10,000 WordPress Sites Hacked To Spread Malware

Over 10,000 WordPress websites have been hacked to distribute malware targeting both Windows and macOS users, security researchers at c/side revealed this week.

Attackers injected malicious JavaScript into outdated WordPress sites, tricking visitors into downloading fake browser updates that install harmful software.

The cybercriminals behind this campaign injected malicious JavaScript into vulnerable WordPress sites. When a visitor lands on an infected page, their browser loads a fake update prompt inside an invisible frame. If a user downloads and installs the supposed update, they unknowingly infect their device with malware.

This method marks a shift from previous tactics, as it is the first known instance of AMOS and SocGholish being delivered through a client-side attack. Instead of redirecting users to a separate malicious site, the malware is injected directly into their browser session.

The AMOS malware is designed to steal sensitive data from Mac users, including passwords, credit card information, and cryptocurrency wallets. It is sold on hacker forums and Telegram channels, making it easily accessible to cybercriminals.

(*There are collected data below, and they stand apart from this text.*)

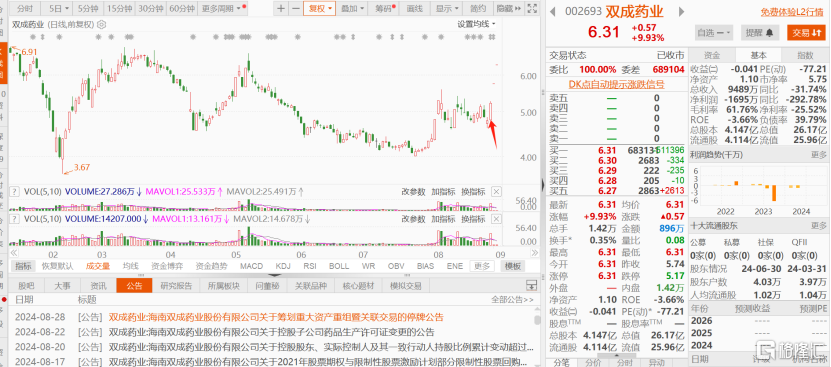Collapse the bottom news panel icon
Screen dimensions: 831x367
(532, 286)
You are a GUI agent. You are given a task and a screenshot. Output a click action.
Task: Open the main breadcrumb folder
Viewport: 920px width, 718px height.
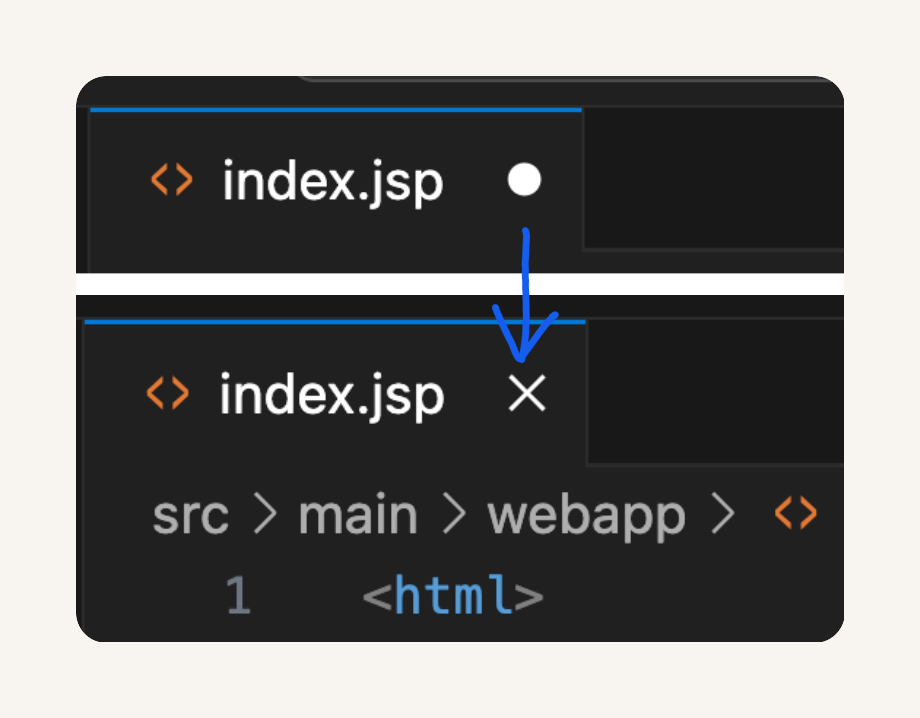point(358,514)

SocGholish, which targets Windows users, is often used to install additional malware, such as ransomware or keyloggers, by disguising itself as a legitimate software update.

The hackers likely gained access to these WordPress sites by exploiting outdated plugins and themes. Since many websites do not have active monitoring for client-side attacks, the malicious scripts went undetected for an extended period.

Security experts identified several suspicious domains involved in the attack, including **blackshelter[.]org** and **blacksaltys[.]com**, which redirected users to malware-hosting sites. The malicious script was also found on a widely used content delivery network, making detection more difficult.

To stay safe, website owners are urged to update their WordPress installations and plugins, check for unusual scripts, and remove any suspicious files. Users who may have downloaded files from infected sites should run a full system scan and check their devices for malware.

The campaign highlights the growing threats posed by cybercriminals exploiting website vulnerabilities to infect users with malware. Security researchers are continuing to monitor the attack and warn that more compromised websites may still be spreading the infection.